Totally agree, Madeline. The language of love is the most universal, most important, most widely felt in terms of its impact on our children’s lives. (Psst, may I confess, I also think Singlish should totally be another language. Like, totally.) 😉
I know right? Haha.
I’m bilingual. My parents spoke to me in their home language, and exposed me from a young age to friends who spoke only English. When I was about 5, one of my friends started to speak my language to me, and I kind of “lost” English for about a year. But it came right back to me.
I believe in bilingualism (or even multilingualism). By the theories of neuroplasticity, I believe it grows our brains more. I wish to learn to speak French and Mandarin, but it’s quite difficult at my age (22).
Mandarin is my 2nd language and even I am struggling with it cos my parents hardly spoke much mandarin to me when I was young. By the time I started learning it in school it was so hard to catch up to native mandarin speakers. But like what Simone said, it’s never too late to learn I guess. Most important is to keep practising it! =)

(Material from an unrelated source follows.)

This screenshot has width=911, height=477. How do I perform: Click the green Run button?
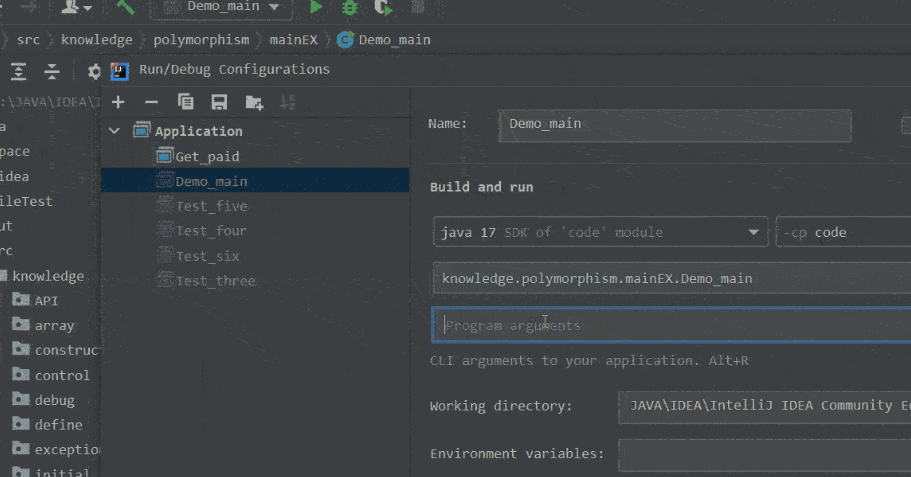(x=316, y=8)
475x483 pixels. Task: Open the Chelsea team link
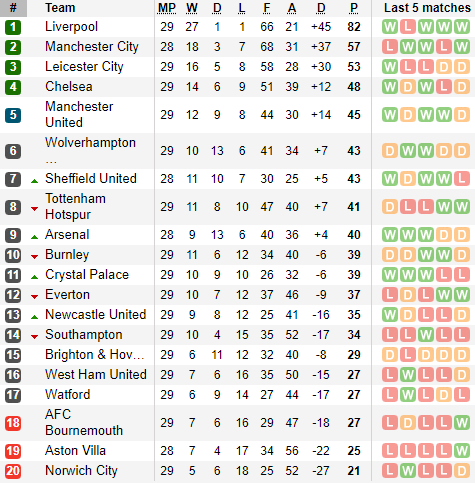click(x=69, y=87)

I found that having a language acquisition advantage at an early age was a common theme that many parenting books seemed to agree about. I started learning a second language in school in the US at age 14. My daughter is learning French and Mandarin, and I speak some French to my 1 year old. I feel like this is a gift I can give them that they can take with them throughout their lives.
As for me, I really want to speak French better, and there are so many other languages I want to learn!!
Lovely post!
Jen 🙂
Thanks Jen! It’s great that she’s learning so many languages! I would like my girl to learn a 3rd language too =)

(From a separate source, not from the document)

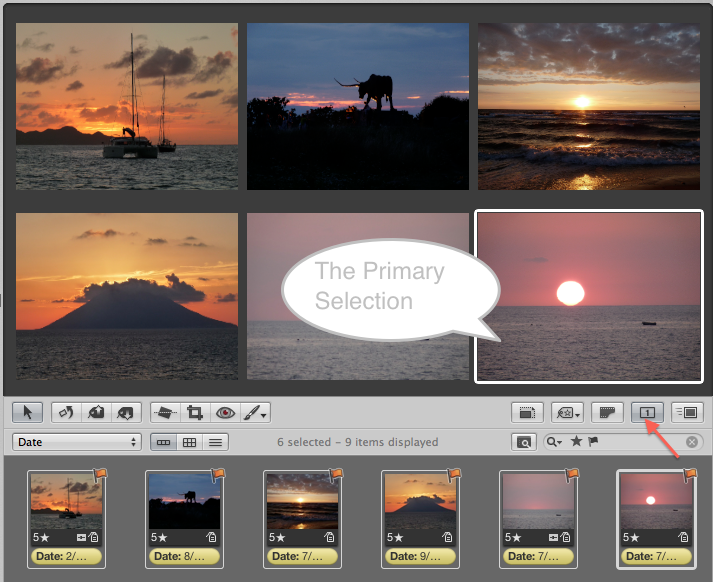Toggle the Show Master Image button
Viewport: 713px width, 582px height.
526,411
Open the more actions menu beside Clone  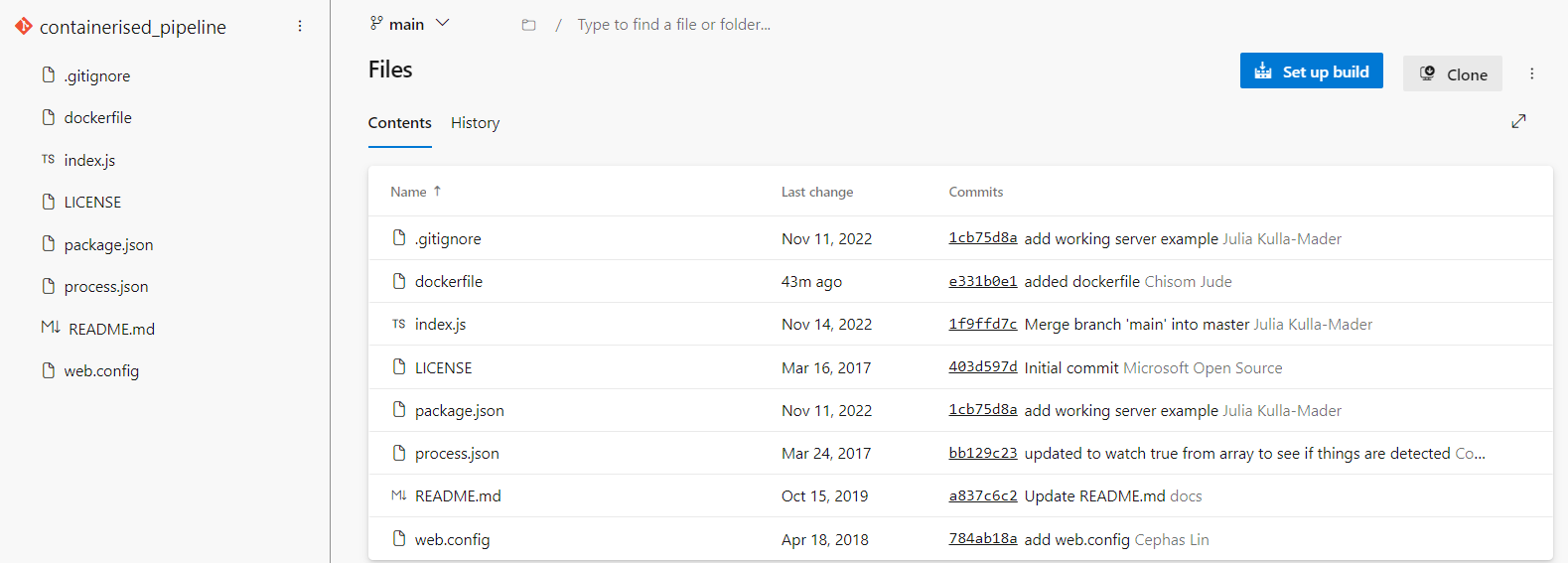click(x=1531, y=73)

Did someone Simona say one can learn till 14 years of age? I want my so to learn so many languages and I was disappointed he was already 6. He knows 2 languages (English, Tamil-my mother tongue) very flently. But I was hoping he gets to learn 2 more widely used languages here. I noticed him speaking in this 3rd language – just few phrases and broken sentences to get by and I was jubilant. Now I am into teaching him this 3rd new language – Hindi. I think lang. acquisition happens until 10 to 14 yrs… because otherwise I could not explain him talking all those new languages…
Ah, love! Never can one really explain motherly love and maternal bond! Great post!
Wow that’s nice! I think the more languages the merrier =)
Absolutely, before age 14 he’s able to learn to speak many languages as well as a native speaker. He can continue to learn language his whole life, but it does get harder as you get older. My cousin speaks Italian, English and Greek …. and he only started learning Greek as an adult because he married a Greek woman! 🙂 His 2 little girls speak English fluently (they live in London now) and are also exposed to Greek and Italian by the extended family. 🙂
My 2 year old ‘speaks’ both Norwegian and English, as his father speaks English to him!
I come from a family that speaks many languages. My father speaks 6, my mother speaks 3 (and understands phrases in a few others). I only speak 3, French, English and Hebrew. I have taught both of my children French and English at home. My son is learning Spanish and Hebrew at school, and my mother and I use Hebrew as a code language at home when we don’t want the kids to understand (incidentally, that is how I learned Hebrew…my parents spoke it to each other so that I wouldn’t understand. That worked out pretty well for me 🙂 ).